# [Given task]
Write out the lines from the one with "Select the word" up to and including the one with "Action: click(x=211, y=291)". Leave the pictures out.

(Data items)
######

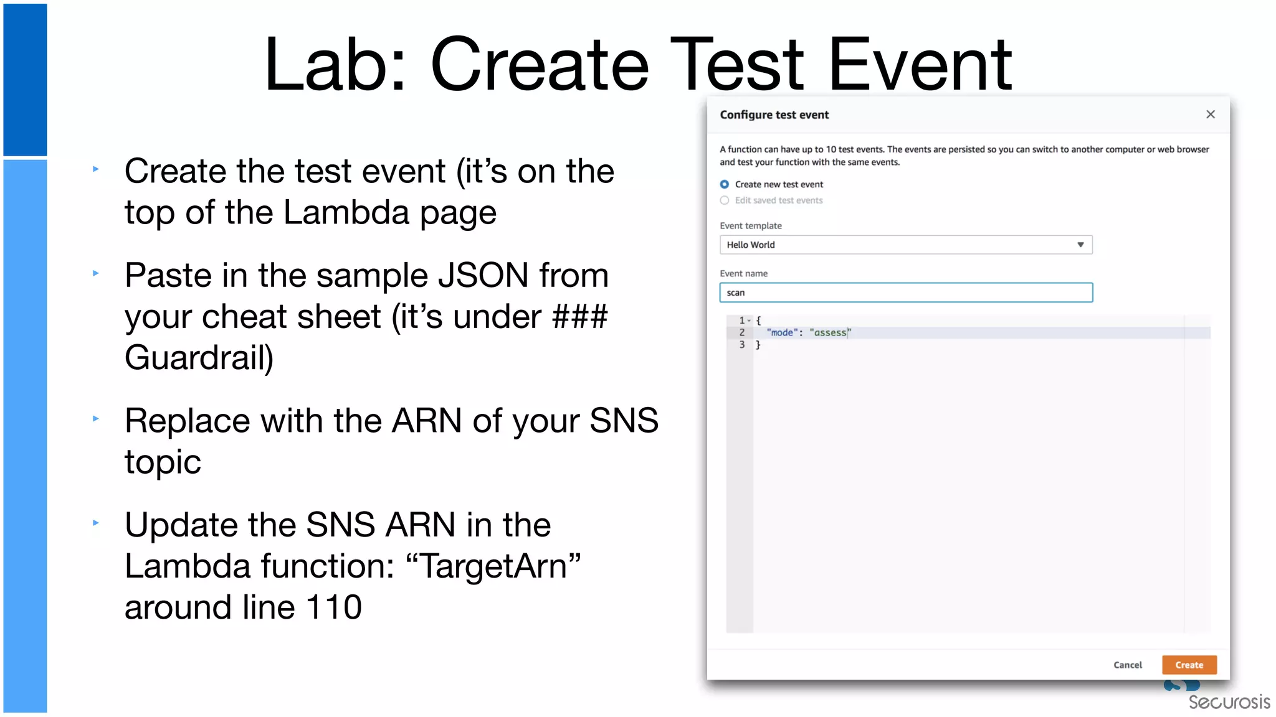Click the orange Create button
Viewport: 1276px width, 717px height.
coord(1189,665)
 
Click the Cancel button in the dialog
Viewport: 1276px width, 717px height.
coord(1127,665)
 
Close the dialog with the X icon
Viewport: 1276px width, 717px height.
coord(1210,115)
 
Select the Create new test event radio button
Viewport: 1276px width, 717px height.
coord(725,184)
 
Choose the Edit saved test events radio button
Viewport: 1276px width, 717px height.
coord(725,200)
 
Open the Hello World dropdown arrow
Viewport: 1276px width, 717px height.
coord(1080,245)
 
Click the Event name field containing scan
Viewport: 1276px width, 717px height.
coord(905,293)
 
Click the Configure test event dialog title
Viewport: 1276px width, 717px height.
coord(774,115)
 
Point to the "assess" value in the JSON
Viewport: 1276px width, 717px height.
coord(830,333)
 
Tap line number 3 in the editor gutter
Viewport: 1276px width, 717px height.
coord(741,345)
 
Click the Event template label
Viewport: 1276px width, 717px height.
coord(750,226)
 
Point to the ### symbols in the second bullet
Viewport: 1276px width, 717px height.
coord(579,316)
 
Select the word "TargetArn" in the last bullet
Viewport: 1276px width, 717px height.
coord(493,566)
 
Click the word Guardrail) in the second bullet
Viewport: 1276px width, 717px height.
coord(199,358)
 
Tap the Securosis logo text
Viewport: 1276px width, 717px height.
coord(1229,702)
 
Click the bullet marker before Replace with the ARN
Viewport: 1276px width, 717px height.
coord(96,419)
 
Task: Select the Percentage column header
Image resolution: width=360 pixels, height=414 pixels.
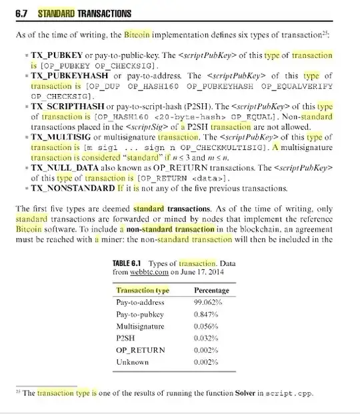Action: click(x=211, y=291)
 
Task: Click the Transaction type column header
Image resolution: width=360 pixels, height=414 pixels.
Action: click(x=143, y=291)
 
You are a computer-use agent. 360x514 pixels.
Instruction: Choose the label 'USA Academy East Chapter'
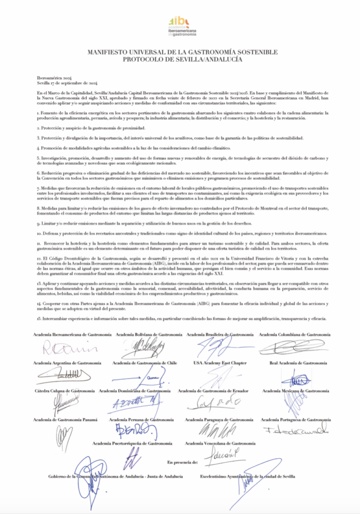219,362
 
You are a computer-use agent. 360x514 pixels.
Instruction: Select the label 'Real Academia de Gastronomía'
298,362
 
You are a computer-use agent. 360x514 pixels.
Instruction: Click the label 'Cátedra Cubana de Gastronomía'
64,391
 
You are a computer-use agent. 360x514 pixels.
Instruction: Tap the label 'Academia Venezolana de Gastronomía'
220,444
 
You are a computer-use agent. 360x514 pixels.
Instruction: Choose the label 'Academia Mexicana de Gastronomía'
296,391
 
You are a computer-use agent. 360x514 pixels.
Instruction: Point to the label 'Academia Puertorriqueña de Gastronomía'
133,444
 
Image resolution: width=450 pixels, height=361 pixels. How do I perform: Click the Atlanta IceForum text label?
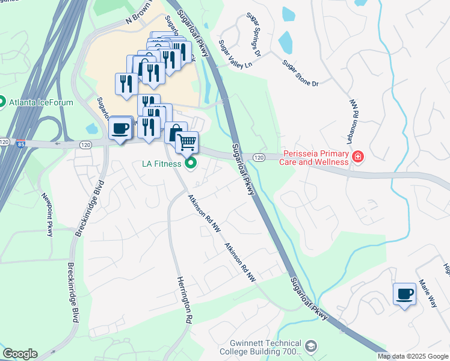point(41,102)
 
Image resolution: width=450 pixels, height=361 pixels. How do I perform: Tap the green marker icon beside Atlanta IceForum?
point(2,102)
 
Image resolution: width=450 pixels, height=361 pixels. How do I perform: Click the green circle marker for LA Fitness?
point(191,163)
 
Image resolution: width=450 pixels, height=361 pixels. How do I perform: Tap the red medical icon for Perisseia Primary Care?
point(357,158)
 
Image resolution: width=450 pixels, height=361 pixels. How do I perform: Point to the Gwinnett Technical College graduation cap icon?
point(310,347)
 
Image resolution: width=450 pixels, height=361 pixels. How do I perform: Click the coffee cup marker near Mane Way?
point(404,294)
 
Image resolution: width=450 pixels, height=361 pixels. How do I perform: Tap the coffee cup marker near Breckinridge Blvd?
point(120,128)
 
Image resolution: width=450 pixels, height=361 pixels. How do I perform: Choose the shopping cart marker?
point(188,142)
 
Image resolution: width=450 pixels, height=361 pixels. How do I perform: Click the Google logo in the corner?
point(20,354)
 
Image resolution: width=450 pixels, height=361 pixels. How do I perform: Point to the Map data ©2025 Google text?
point(413,356)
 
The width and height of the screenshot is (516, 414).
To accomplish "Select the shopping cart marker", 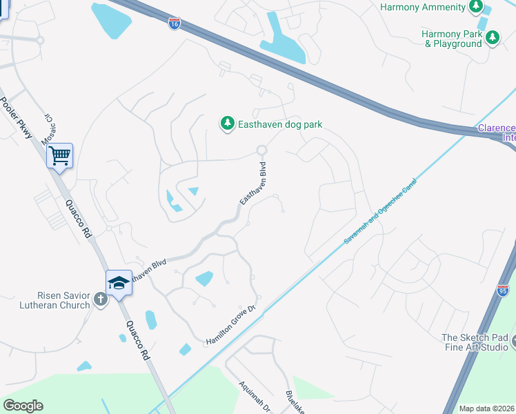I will coord(59,156).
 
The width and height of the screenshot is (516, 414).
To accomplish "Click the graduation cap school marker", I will coord(119,283).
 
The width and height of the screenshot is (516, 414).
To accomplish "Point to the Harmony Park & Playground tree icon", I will coord(492,37).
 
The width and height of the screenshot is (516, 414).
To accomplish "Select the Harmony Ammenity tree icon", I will coord(475,6).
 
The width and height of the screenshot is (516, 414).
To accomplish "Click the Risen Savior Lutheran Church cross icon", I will coord(101,299).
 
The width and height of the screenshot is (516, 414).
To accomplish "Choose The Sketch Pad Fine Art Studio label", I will coord(475,342).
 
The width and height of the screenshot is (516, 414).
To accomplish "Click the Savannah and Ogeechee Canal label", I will coord(380,211).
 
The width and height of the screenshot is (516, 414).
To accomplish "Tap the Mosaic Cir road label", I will coord(49,129).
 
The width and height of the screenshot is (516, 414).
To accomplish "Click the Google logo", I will coord(23,406).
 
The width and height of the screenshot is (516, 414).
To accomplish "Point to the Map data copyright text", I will coord(487,408).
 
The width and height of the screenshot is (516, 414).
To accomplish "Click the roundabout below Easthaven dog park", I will coord(261,150).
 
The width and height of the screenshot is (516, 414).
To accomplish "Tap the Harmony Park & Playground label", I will coord(453,39).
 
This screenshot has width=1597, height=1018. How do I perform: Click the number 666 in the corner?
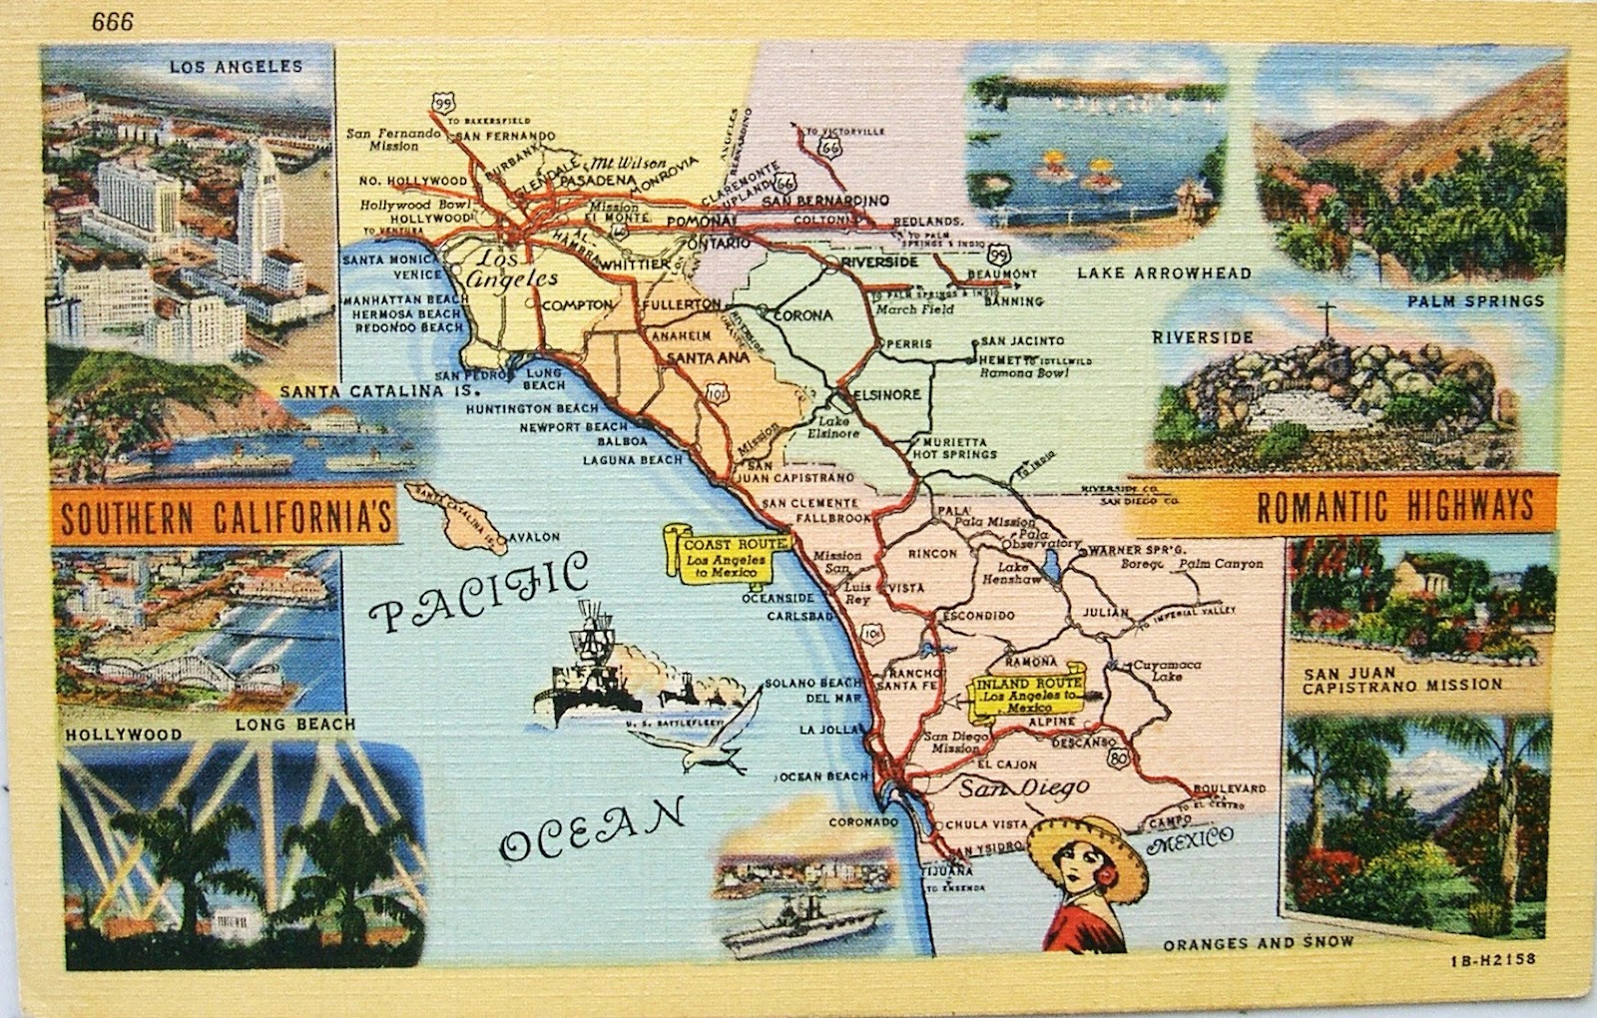click(113, 22)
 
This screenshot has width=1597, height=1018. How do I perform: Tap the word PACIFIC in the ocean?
click(478, 595)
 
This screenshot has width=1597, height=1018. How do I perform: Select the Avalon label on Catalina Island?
click(535, 538)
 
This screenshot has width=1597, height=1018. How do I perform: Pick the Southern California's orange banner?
click(223, 517)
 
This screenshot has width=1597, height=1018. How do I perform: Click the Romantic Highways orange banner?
click(1393, 506)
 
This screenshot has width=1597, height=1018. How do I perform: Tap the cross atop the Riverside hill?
click(1327, 318)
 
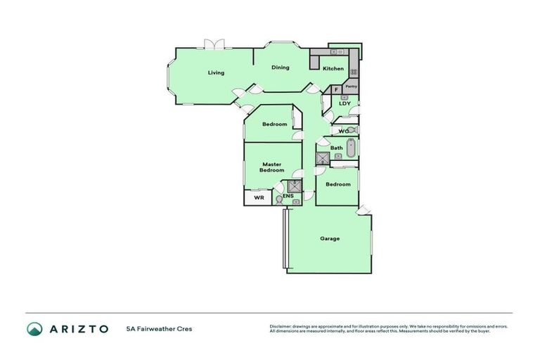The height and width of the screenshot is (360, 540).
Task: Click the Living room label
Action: click(215, 72)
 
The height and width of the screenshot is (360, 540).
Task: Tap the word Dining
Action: click(281, 68)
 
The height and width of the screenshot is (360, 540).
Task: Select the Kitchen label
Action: click(333, 68)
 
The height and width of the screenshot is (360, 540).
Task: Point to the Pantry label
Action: click(352, 86)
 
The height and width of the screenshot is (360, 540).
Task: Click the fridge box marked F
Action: click(336, 89)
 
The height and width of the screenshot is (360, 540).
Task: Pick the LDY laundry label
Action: click(345, 104)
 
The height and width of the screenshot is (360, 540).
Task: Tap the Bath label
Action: click(337, 148)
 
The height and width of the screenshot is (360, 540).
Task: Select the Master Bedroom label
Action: click(272, 167)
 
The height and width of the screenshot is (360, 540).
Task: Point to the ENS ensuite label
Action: click(288, 196)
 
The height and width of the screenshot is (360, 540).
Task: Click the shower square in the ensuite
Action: click(295, 186)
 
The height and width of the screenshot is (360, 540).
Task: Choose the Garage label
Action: click(330, 238)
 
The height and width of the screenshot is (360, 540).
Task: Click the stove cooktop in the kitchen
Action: click(354, 72)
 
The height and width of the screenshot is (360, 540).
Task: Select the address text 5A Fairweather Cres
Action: click(159, 329)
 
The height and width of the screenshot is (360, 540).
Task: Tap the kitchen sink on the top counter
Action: click(335, 52)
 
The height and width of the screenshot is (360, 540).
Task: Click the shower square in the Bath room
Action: click(322, 158)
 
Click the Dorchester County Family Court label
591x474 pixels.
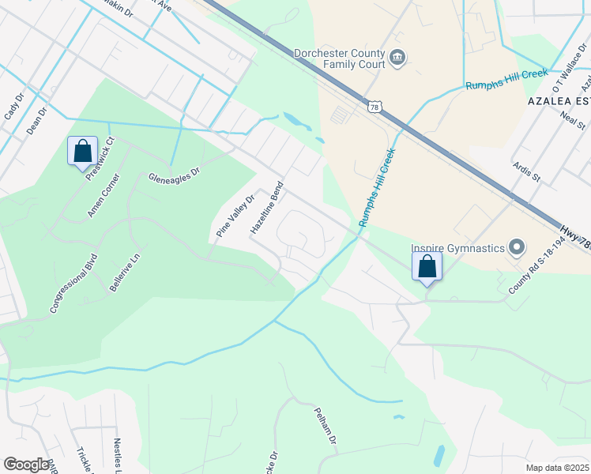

######

# [The response]
Select the word "TargetArn" in the last bullet
Viewport: 1276px width, 717px height.
coord(493,566)
 
Click the word Guardrail) in the second bullet
Viewport: 1276px width, 717px height.
coord(199,358)
 
Tap the Securosis logo text
Viewport: 1276px width, 717px height.
coord(1229,702)
 
Click the bullet marker before Replace with the ARN
Viewport: 1276px width, 717px height.
coord(96,419)
 
Task: Select the Percentage column header
Image resolution: width=360 pixels, height=414 pixels.
Action: click(x=211, y=291)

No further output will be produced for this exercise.